A basket of strawberries, over a slender brown arm, gleaming in the heady sun of July.
A basket of strawberries, and fields rolling away with greenery and promise. Insects buzzing in the thickets nearby, birds chirruping, as a soft breeze swooping through the very tips of the trees, a gentle swooshing sound, bringing a coolness that prickled the tiniest hairs on her skin.
Perhaps now she would turn, and would see a tall, handsome figure walking up the hill towards her. Perhaps he would call on her to wait for him. She would stand, alright, and wait for him, and when he joined her he would whisk her away somewhere. He would have his motorcar waiting, and they would sail into the horizon. Where would they go? She wasn’t entirely sure, but it would be somewhere great. She would look upon his face and a thread of understanding would pass from his eyes to hers. She stood, now, in the long, almost still, summer afternoon, at the crest of the hill, with the scenery rolling away from her, far into the distance, and shadows of clouds drifting lazily across the sunny landscape.
And so, so still, almost like a picture.
‘Hi! Laura! Hiiii!’
She whipped around, her basket almost slipping from her arm. A tall figure, marching up the hill towards her. He was waving his hat madly, certainly not her mysterious handsome stranger. He was handsome, there was no denying that. Handsome, but so… so … familiar. For it was only Tom.
‘Oh. It’s you.’ she said, when he had reached her, and she continued to pick her way across the field. She lifted her skirts a little, the meadow grass rising high above her hem.
‘You say that like you are disappointed,’ he said, there was a small twinkle in his eye, so slight, and it irritated her.
‘Am I not the handsome stranger you so anticipated?’
She looked sharply at him, but there was only amusement in his eyes. Bright, mirthful eyes, as blue as the deep sky all around them.
‘No, not disappointed,’ she said lightly, shifting the basket to her other arm. He glanced inside. Strawberries of all kinds and colours tumbled over each other, small ones, big ones, shaped like tomatoes and hearts, bright red, gentle pink, red tinged with white and green.
‘I’ve come to drag you back for supper.’
‘Much ado about supper,’ she picked a wild strawberry from her basket and popped it into her mouth, ‘I’m not hungry’.

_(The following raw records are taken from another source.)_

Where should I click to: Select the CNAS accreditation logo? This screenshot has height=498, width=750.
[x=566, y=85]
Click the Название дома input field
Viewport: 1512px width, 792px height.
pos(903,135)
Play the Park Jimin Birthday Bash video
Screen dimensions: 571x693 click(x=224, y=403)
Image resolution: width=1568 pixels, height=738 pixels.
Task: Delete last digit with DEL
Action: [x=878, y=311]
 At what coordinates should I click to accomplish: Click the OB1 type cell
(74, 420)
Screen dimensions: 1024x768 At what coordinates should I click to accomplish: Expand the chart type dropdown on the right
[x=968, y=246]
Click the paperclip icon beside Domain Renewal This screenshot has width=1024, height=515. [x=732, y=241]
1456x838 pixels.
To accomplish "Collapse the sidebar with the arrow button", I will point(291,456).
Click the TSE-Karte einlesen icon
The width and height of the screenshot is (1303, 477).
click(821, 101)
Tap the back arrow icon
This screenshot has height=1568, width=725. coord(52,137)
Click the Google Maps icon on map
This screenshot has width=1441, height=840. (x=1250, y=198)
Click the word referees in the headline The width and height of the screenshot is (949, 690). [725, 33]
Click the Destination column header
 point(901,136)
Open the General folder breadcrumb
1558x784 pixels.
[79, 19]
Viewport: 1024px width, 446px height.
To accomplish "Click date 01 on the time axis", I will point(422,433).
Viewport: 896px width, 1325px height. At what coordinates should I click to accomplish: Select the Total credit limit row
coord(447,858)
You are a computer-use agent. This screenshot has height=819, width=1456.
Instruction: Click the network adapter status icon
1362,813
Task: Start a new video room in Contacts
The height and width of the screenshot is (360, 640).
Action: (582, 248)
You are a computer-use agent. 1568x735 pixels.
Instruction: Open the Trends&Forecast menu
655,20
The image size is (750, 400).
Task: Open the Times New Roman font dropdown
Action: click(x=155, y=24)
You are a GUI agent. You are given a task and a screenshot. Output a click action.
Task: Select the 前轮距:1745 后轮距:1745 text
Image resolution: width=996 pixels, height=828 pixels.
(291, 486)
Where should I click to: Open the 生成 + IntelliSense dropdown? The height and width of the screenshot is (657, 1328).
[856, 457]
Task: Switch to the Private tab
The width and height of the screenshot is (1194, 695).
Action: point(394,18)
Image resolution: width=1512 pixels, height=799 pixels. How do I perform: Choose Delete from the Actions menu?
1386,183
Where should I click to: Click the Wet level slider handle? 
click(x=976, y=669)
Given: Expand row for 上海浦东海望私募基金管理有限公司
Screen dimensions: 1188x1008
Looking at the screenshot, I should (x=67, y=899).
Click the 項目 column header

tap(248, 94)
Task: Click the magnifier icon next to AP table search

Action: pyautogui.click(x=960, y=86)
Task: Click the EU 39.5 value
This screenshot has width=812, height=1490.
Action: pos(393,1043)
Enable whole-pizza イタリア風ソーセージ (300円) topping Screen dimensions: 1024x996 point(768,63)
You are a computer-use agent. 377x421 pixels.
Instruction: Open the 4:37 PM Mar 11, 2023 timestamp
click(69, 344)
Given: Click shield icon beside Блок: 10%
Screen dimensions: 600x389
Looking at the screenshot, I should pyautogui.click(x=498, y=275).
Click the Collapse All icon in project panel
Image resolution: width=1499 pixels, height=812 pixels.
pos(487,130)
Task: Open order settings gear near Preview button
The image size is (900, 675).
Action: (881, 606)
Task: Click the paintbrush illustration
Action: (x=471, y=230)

‘Your sister sent me after you,’ he said, ‘I’m to bring you home immediately.’
‘Well you needn’t always do as you’re told,’ she scolded, severely, ‘I was rather enjoying my solitude and expecting to have an adventure, until you came along and dis-enthralled the occasion.’
‘Oh, I dis-enthralled the occasion, did I. And what occasion was this, that it commanded you to trail your muddy skirts in solitude through the fields?’
‘Never you mind!’ she snapped.
‘My, but you are sour today.’
She sighed, and then glanced at him. He was looking expectantly at her, and his face was so youthful, so carefree, and his eyes danced just so, in that boyish way of his, that she relented a little.
‘I was longing for an adventure,’ she said, finally, stooping a little to pick a wild stalk from by her feet, ‘and I supposed, when I saw your figure in the distance, that you might be it.’
He contemplated her for a few moments, and his face was blank, and then he erupted into loud laughter, and she laughed with him, because it was frivolous and silly, and he made it seem so carefree, and it made her happy.
‘Ah, hence the disappointment’, he said, wiping his eyes, ‘come now, Laura, your adventure shall not forsake you, but it is time to go back for supper, else they’ll all be mad, and we shall have a merry time of it.’
Irritation set in again, and made her square her shoulders, ‘need they be so .. so.. rigid!?’
‘They are worried,’ he smiled gently, ‘John isn’t here, so I expect I am your company for the evening, and your mother wanted to make sure that you were available for it, and behaved like the lady that you are.’
‘Lady, indeed!’
‘Well, is the promise of my being company not enough to entice your stubborn spirit?’
Laura threw her head back and laughed heartily, ‘Oh, Tom. Company, really?! You aren’t company anymore. You don’t need me there to entertain you, when all the others are there. You’re simply — why, you’re part of the furniture!’
He regarded her silently, and the laughter vanished from his eyes. She didn’t notice, for her back was to him, as she sailed along ahead of him.
The breeze rustled through the tall meadow grass, the buttercups and wild daises rippling in wonderful waves across the sloping hills, the wind pushing clouds along in the sky, the leaves gently conversing with each other in the distant thicket. A loud motorcar announced itself on the road just beyond the field, whizzing past in a flash of silver and red, and then silence once more. Silence and the earthly sounds of nature, and the two of them, picking their way through the field and on to the road, her ahead, him behind.